To use mobile data, your smartphone needs to have a current cell signal. This allows you to have access to the internet and all of your favorite apps, even when you are not connected to WIFI. However, some charges apply when it comes to mobile data.
Every time you use mobile data, you are eating into your smartphone’s mobile data plan. And just about anything you do on your phone will rack up data unless you turn your mobile data off in your phone’s settings. That includes browsing the web, sending emails, receiving text messages, and using apps.
For reference, 1 gigabyte (GB) of mobile data has 1024 megabytes (MB). To save costs on your mobile data usage, you will have to invest in a data plan. For the most part, you will probably be spending between $11 and $17 per gigabyte, but there are also unlimited data plans available from many providers around the world.
In 2016, the average American used about 1.7 GB of mobile data per month, though these statistics are steadily rising. Just remember that you will be charged for going over your allotted data plan, so you should choose your plan wisely.
How Much Mobile Data We Use
What you might not realize is just how much mobile data you are using during the course of your day. Just about anything you do on your phone that forces your smartphone to send or receive data will begin to add up.
Here is a look at how much data you will be using for a few different activities:
- Browsing the web: Usually, about 10+ MB an hour, but this can be much greater if these websites include pop-up ads and videos.
- Social media: Usually, 150+ MB an hour, but this once again depends on the apps you are using and how much video and audio playback there is.
- Streaming audio or music: Usually, 150+ MB an hour.
- Streaming videos: Usually, 700+ MB an hour, but higher-quality videos might be racking up over 7 GB of data per hour.
The good news is that you do not have to worry too much about data if you control your data usage or invest in an unlimited data plan. But, keep in mind that unlimited data plans will not provide you with consistent speed if you are using a ton of data. The more data you use, the slower the speeds you will experience.
Everything You Need to Know About Data Roaming
When you are unable to connect to your own cell network, your phone will look for data elsewhere. In fact, your cell provider has made agreements with other providers over the world to provide data coverage and signal just about anywhere you go.
This is known as data roaming and usually occurs when you are outside of your home country. But, there are also instances where you might experience domestic roaming in your home nation. This is, however, not common anymore. However, countries like Canada, India, Russia, and the United States still use domestic roaming to some extent.

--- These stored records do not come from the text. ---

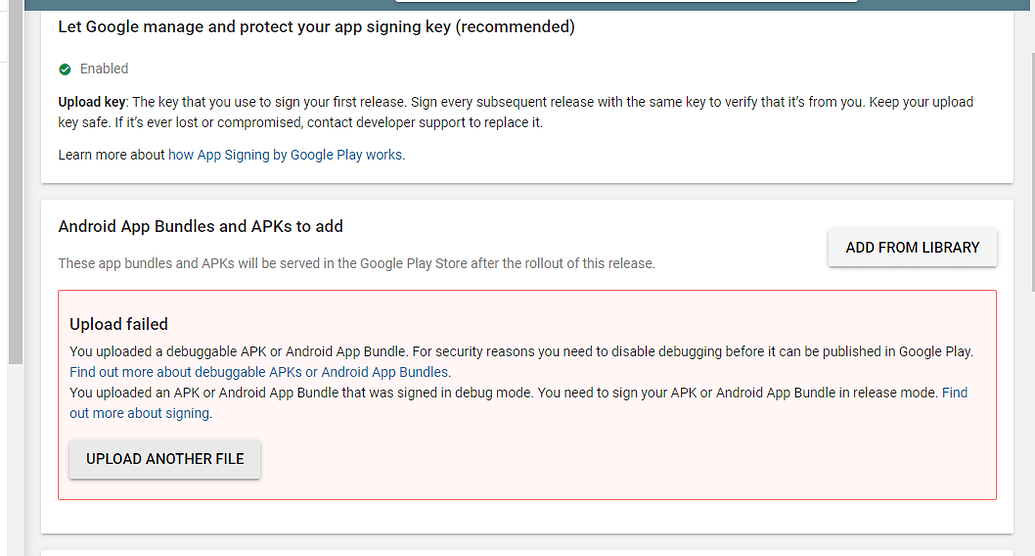
Task: Click the Android App Bundles and APKs to add heading
Action: [x=201, y=226]
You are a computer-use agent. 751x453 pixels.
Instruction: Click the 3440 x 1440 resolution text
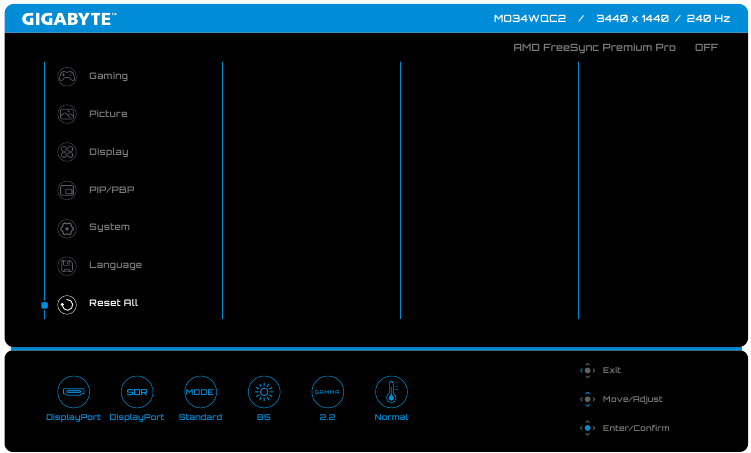pyautogui.click(x=632, y=18)
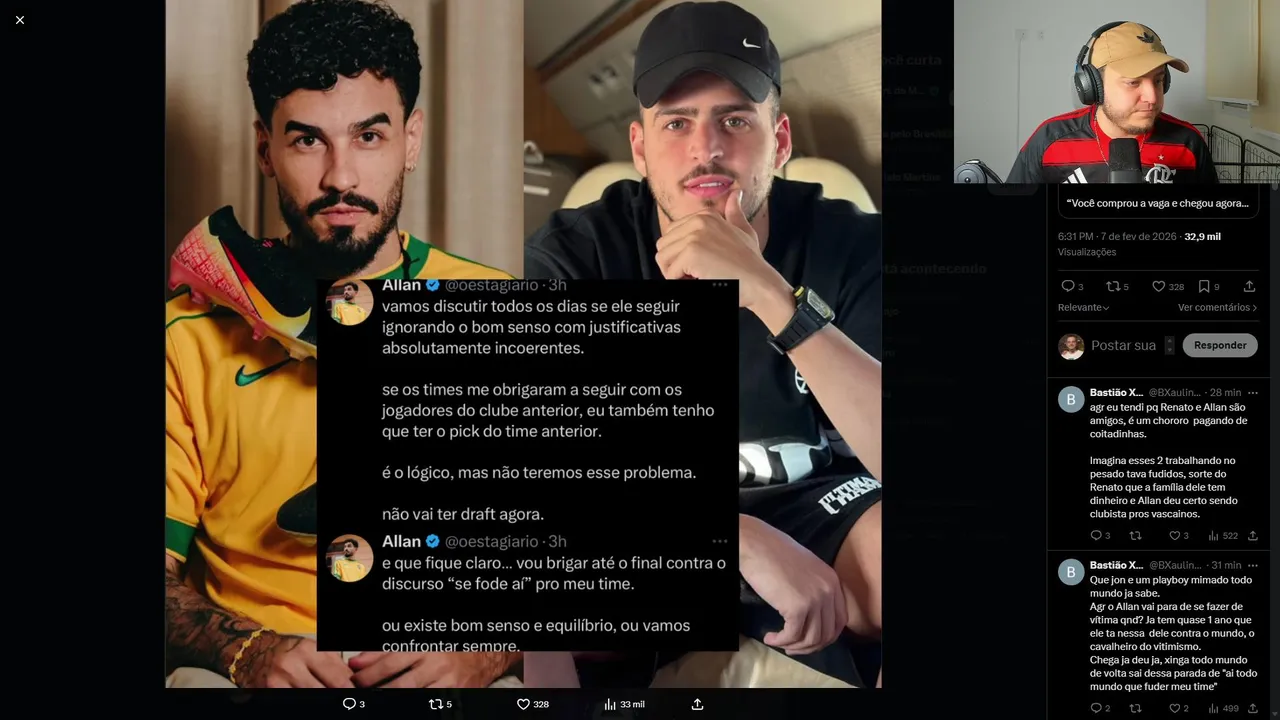This screenshot has height=720, width=1280.
Task: Click share icon in right panel stats row
Action: (1249, 286)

For example, India uses a telecom circle system that incorporates domestic roaming. Just keep in mind that you might experience additional charges when your phone uses data roaming.
Where It Is Used
In the United States, you have the Big 4 Operators, which are Verizon, AT&T, T-Mobile, and Sprint. When you go to other countries in the world, there is a minimal chance that these countries also host these same providers (the probability is basically 0%). That means your phone will have to use data roaming to provide you with a consistent connection while abroad.
But, there are also some scenarios where you cannot connect to your own network in your home country. This is usually the case if you live on the border of two countries or if you live in an area where the cell signal is weak. This would be considered “domestic data roaming” and usually will not cost you any additional money from your provider.
Keep in mind that data roaming is only used when you allow it to be used. There is a toggle switch in your phone’s settings that will enable you to turn this feature on and off as you need it.
Considering Added Costs
Though data roaming will give you internet access wherever you go in the world, you will also be racking up charges along the way. This is especially concerning if you do not even realize that your phone is sending and receiving data practically 24/7.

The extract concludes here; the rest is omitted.